** Tasks **
**a.** In the article below about Mother's Night, list every job the text says "someone else" should do.
**b.** Copy the passage of the Mother's Night article below word for word, starting at "If the men can’t" and ending at "wish for Yule?".

** Document excerpt **
····················
Mother’s Night: Listen!

Dec 20th, 2017 | By | Category: Articles, Uncategorized

By Dorothy L. Abrams

It’s time to celebrate WOMEN! That’s only fair since so much of the holiday preparations fall on our shoulders. Deck the halls. Buy Gifts. Wrap. Buy food. Cook. Bake cookies, bread and pies. Send cards. Address envelops. Invite guests. Set up for sleep overs. Schedule spiritual services and rituals. Sing, laugh, make merry. And when it is all done, clean up the mess and put it all away. Men, are you jumping in to help? I hope so. The yearend holidays are a wonderful exhausting festive time. Shared, they take on a romantic glow and weave family together.

Mother's Night Dorothy AbramsSo in the midst of all this madness Let us observe Mōdraniht (Old English “Night of the Mothers” or “Mothers’ Night”). Mother’s Night falls on Winter Solstice Eve, this year December 20th. Solstice is the next morning half hour before noon of the 21st. If you missed it this year, try it out on December 24th. I’ll give you a link why that is a great plan B.  Mother’s Night is an ancient holiday of the Germanic and Scandinavian people, a time of feasting and honor to the women in the family, in the lineage and among the Gods. The record of commonly held rites is scant, so once again we are left to create rituals that suit us in the 21st century. Let’s begin with the facts. Someone else cooks the feast. The women are the guests of honor. Someone else lays the table. Someone else washes the dishes. And everyone shows up. Phones are put away. The TV is off. Some seasonal pagan music might be nice.

If the men can’t cook up the meal themselves, they can carry something in from a favorite restaurant or the family can go out as a group. Togetherness is what makes the festival. No fair asking mom or mom-in-law to cook. They are part of the honored women too. Then when all are sated, settled with a glass of egg nog spiked or not, let every man and child tell the women what they appreciate about them. And then ask them what they want for the new year. Or if that is too large a quest, what do they wish for Yule?
····················
** Given entries **
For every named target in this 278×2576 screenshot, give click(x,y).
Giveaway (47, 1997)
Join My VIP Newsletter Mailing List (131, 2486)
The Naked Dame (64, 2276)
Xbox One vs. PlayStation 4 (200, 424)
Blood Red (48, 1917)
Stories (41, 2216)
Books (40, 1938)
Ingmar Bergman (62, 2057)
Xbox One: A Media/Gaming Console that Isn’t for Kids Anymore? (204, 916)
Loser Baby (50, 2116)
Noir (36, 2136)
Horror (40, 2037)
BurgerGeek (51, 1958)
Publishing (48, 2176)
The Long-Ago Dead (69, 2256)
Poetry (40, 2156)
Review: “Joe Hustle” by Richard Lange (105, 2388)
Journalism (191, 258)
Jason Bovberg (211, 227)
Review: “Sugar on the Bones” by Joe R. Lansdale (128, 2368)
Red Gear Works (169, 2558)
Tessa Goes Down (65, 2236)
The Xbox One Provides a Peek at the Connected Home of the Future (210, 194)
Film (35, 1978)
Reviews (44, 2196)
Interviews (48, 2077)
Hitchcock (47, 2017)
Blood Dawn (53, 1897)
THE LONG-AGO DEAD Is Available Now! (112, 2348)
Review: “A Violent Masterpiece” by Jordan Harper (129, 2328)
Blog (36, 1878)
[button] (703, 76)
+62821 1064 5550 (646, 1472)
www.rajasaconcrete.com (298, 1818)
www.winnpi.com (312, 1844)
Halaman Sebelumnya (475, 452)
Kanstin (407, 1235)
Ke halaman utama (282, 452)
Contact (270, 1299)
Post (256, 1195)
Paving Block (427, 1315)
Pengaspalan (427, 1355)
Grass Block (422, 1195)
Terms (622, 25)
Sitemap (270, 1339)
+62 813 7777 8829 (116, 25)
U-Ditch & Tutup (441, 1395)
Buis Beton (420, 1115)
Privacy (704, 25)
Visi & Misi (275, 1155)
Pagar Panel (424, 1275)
····················
** Replies **
**a.**
- Cooks the feast
- Lays the table
- Washes the dishes

**b.**
If the men can’t cook up the meal themselves, they can carry something in from a favorite restaurant or the family can go out as a group. Togetherness is what makes the festival. No fair asking mom or mom-in-law to cook. They are part of the honored women too. Then when all are sated, settled with a glass of egg nog spiked or not, let every man and child tell the women what they appreciate about them. And then ask them what they want for the new year. Or if that is too large a quest, what do they wish for Yule?